Were you ever dissuaded by the amount of awful video-game-to-film adaptations out there? I mean, there’s “Double Dragon”…
…”Wing Commander.” [Laughs] I actually met Freddie Prinze Jr. for breakfast, and he said, “I really like your video-game-based movies, because I was in ‘Wing Commander,’ and it can’t get worse than ‘Wing Commander.’” But, no. The problem with the video game is, of course, the hardcore fans. They live in that video game, and now, they will be disappointed, because you can not fulfill the movie they want. You have to make a movie that everybody understands, even people that have no idea that this is a video-game-based movie. There’s a compromise, basically.
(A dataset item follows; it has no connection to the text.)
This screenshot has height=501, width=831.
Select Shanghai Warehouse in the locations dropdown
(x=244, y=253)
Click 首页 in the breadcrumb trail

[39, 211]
That compromise has led to this online petition trying to ban you from directing. Do you think it can realistically get up to a million signatures?
Now they have the chewing gum company sponsoring it. So it’s like, this is not fair anymore, because now they’re buying votes! I hope I get Budweiser sponsoring me now, and then you get a six-pack for free if you vote pro-Boll. Budweiser should do that. They should listen to what I say right now.
You came out with a videotaped response to the petition where you claimed to be a better director than Michael Bay, who you called a “fucking retard,” and “Hostel” helmer Eli Roth, who you accused of “making the same shitty movies over and over again.” So what genre filmmakers do you like?
I like John Carpenter. I like James Cameron, but with James Cameron, it’s tough to judge him. After “Titanic,” it’s a little up in the air; you never know what’s going on with him. But I think he is definitely a very good filmmaker, and I love all his movies before “Titanic.” I think “Titanic” is the most overrated movie maybe of all time.
Oh, c’mon. You gotta admire the sincerity of it.
When I saw it the first time, I said, “it’s a masterpiece!” But then, I could never stand it again. Let’s say it this way—it was not a movie you want to see a second time. Like, “Dances With Wolves,” I can see ten times [and still] really like it. So, it’s different.
What will you do if the anti-Boll petition gets to a million signatures?
Well, I think if they make the million votes, they have to check out if there were really a million different people, or maybe 100,000 that voted ten times. So there’s the thing—I would really have to check that. But I would definitely step away a little. I’d keep making movies, but not based on video games. So they’ll have that peace with me then.